• The task
How many lines in the data below contain the string "screenshot", matching case exactly? Reply with the number alone.

>> Start Source data

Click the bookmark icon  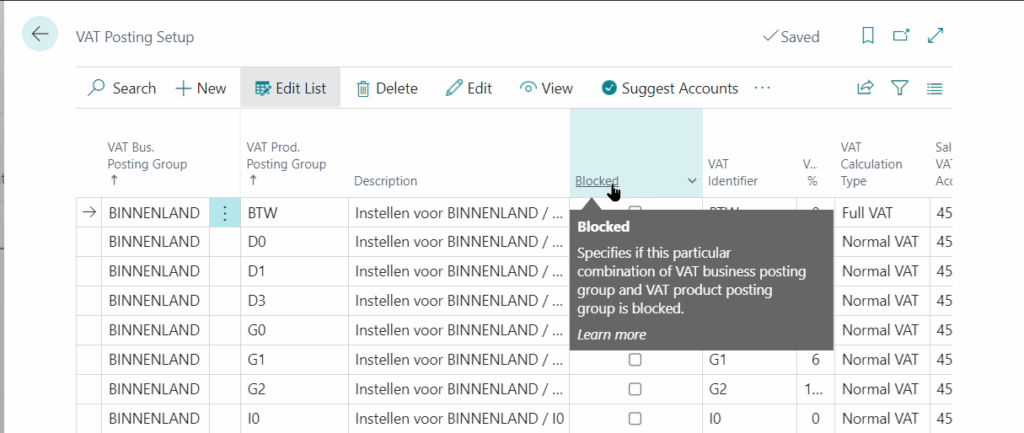tap(868, 36)
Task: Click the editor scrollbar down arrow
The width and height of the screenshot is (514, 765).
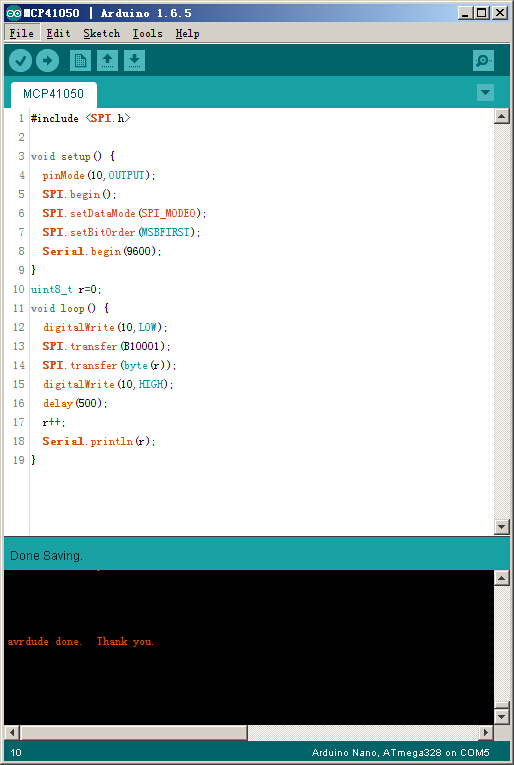Action: click(x=502, y=526)
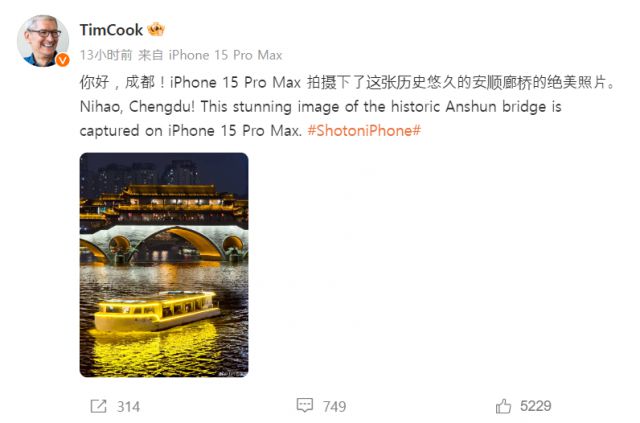Click the repost share arrow icon

98,406
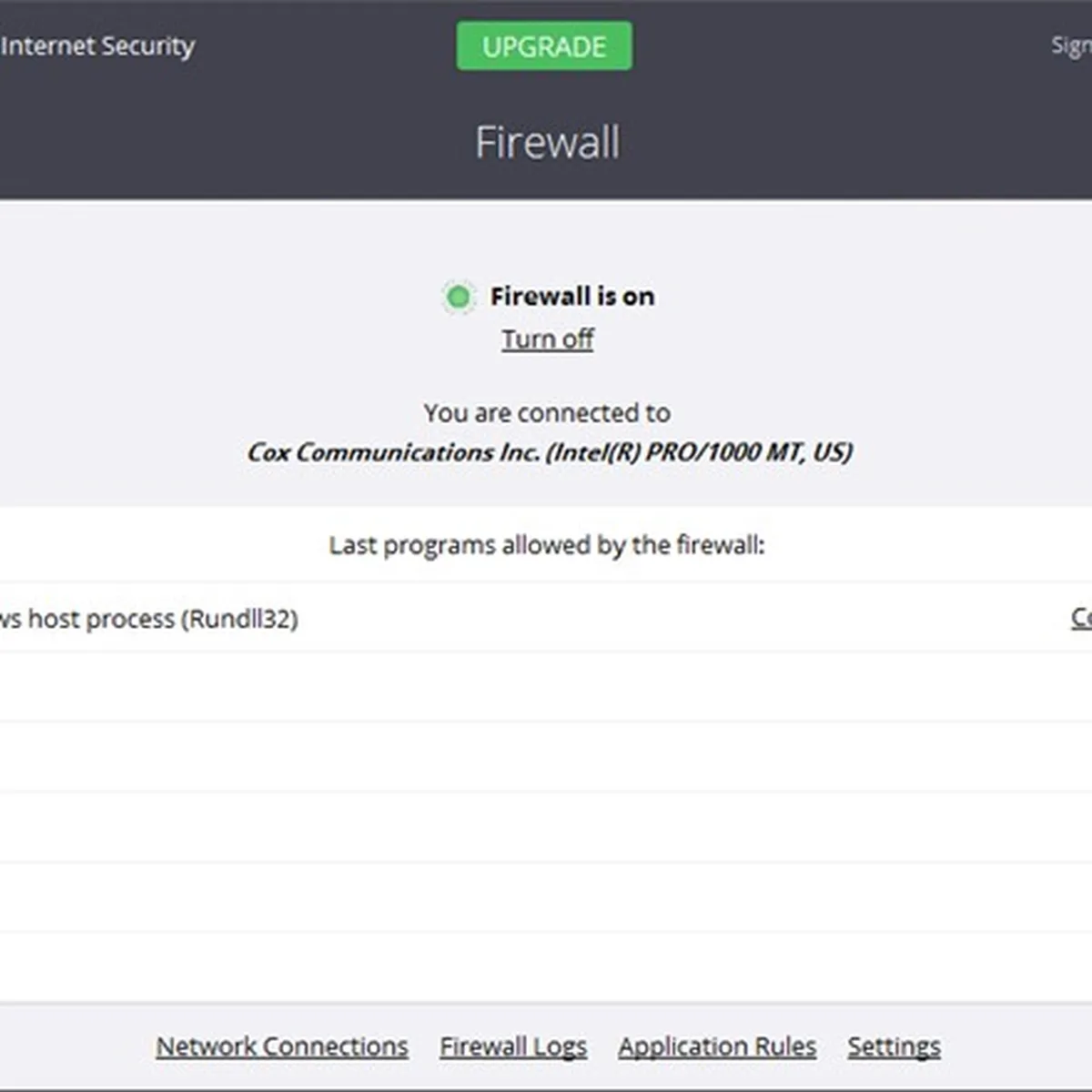Click the green UPGRADE button
This screenshot has width=1092, height=1092.
tap(544, 46)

>> End Source data

• Task output
2